**ACTIVITY 1**
Retype the part of the rows that opens with the line containing "At what (x,y)" and closes with the line containing "Looking at the", both lines included. Leave the pictures out.
(DOCUMENT SECTION)
Appeal from Eighth Judicial District Court, Clark County; William P. Compton, Judge.

Irwin Aarons of Las Vegas, for Appellant.

Harvey Dickerson, Attorney General, Carson City; Edward G. Marshall, Clark County District Attorney, and James H. Bilbray, Deputy District Attorney, of Las Vegas, for Respondent.


By the Court, THOMPSON, J.:

Two informations were filed against Nootenboom in the district court charging him with the commission of four different offenses, each relating to the same transaction or event. The first information alleged first and second degree kidnaping in separate counts; the second, rape and robbery. Counsel stipulated that the two cases be consolidated for trial. The court allowed each side four peremptory challenges. During trial, evidence was received over the objection that it was secured by an unreasonable search and seizure. At the close of the evidence and before jury argument, the state dismissed the first degree kidnaping and robbery charges. Only the second degree kidnaping and rape charges were submitted to the jury. The jury convicted Nootenboom of each crime. He was sentenced to prison for a term of not less than 10 years nor more than 15 years for second degree kidnaping, and to a term of not less than 5 years nor more than 10 years for rape. The sentences are concurrent. This appeal followed.
(End DOCUMENT SECTION)
(GIVEN DATA)
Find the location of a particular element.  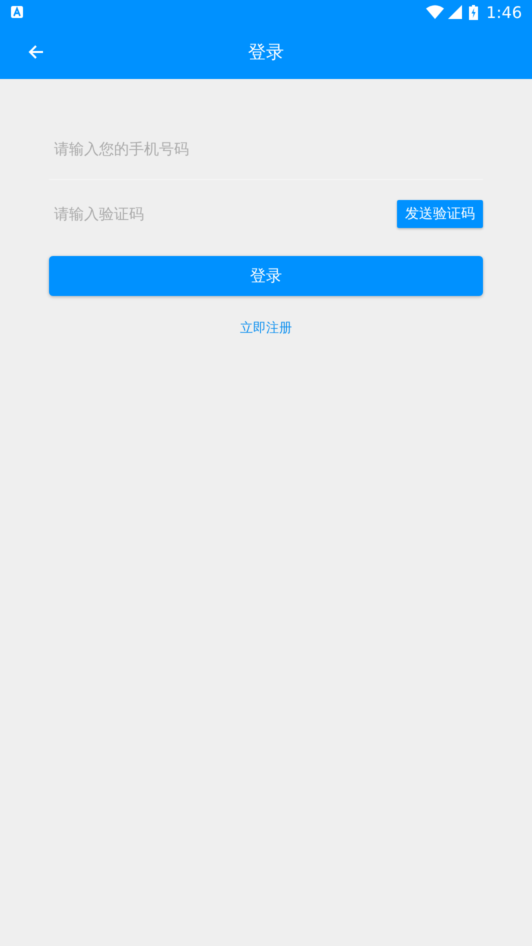

battery-charging-icon is located at coordinates (474, 12).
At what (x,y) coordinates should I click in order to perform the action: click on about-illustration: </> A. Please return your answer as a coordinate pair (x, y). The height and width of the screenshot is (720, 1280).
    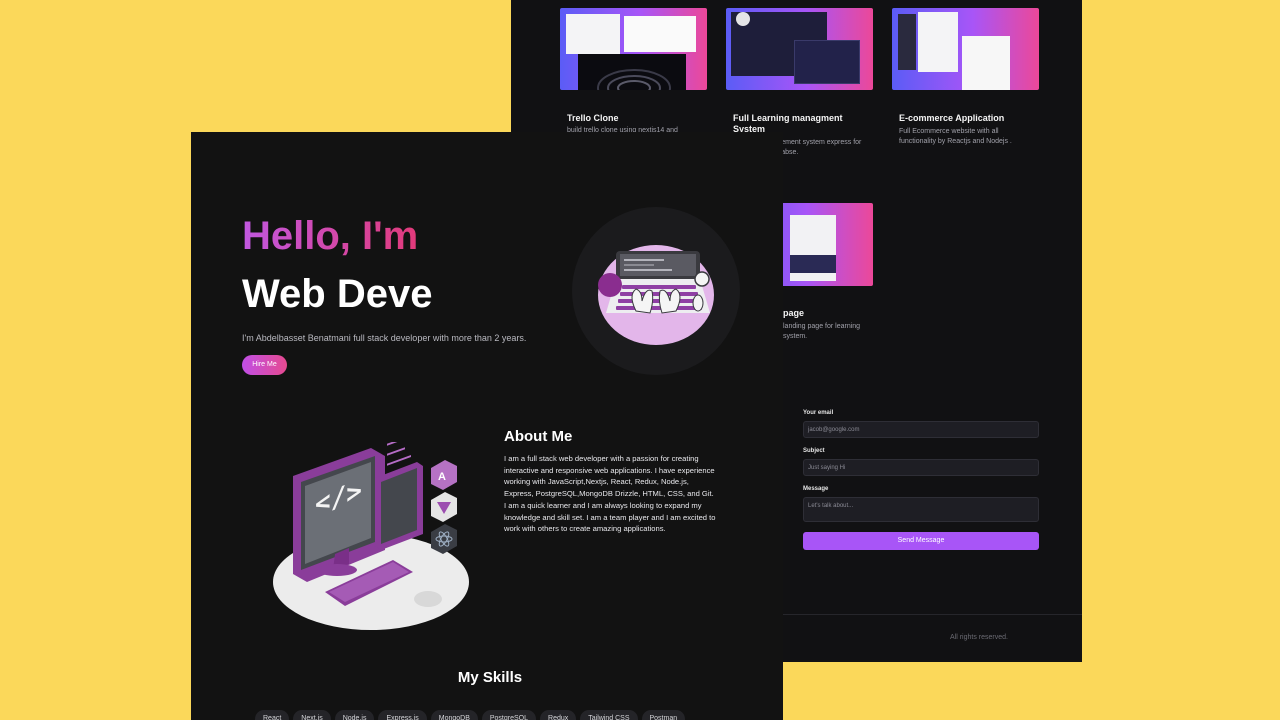
    Looking at the image, I should click on (371, 534).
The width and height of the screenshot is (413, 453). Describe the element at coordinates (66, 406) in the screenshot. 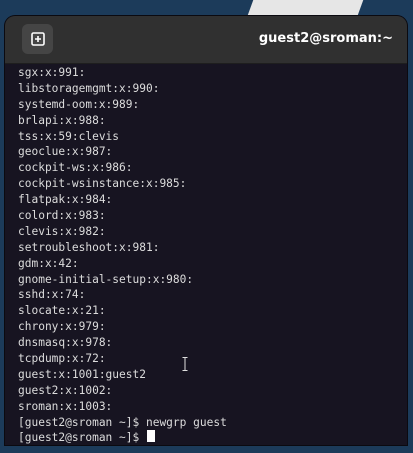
(End GIVEN DATA)
**ACTIVITY 2**
From the court opinion above, echo the part that opens with the words "Appeal from Eighth" and closes with "Vegas, for Respondent.", keeping every word and mark the same.

**ANSWER 1**
At what (x,y) coordinates should I click in order to perform the action: click on about-illustration: </> A. Please return your answer as a coordinate pair (x, y). The height and width of the screenshot is (720, 1280).
    Looking at the image, I should click on (371, 534).

**ANSWER 2**
Appeal from Eighth Judicial District Court, Clark County; William P. Compton, Judge.

Irwin Aarons of Las Vegas, for Appellant.

Harvey Dickerson, Attorney General, Carson City; Edward G. Marshall, Clark County District Attorney, and James H. Bilbray, Deputy District Attorney, of Las Vegas, for Respondent.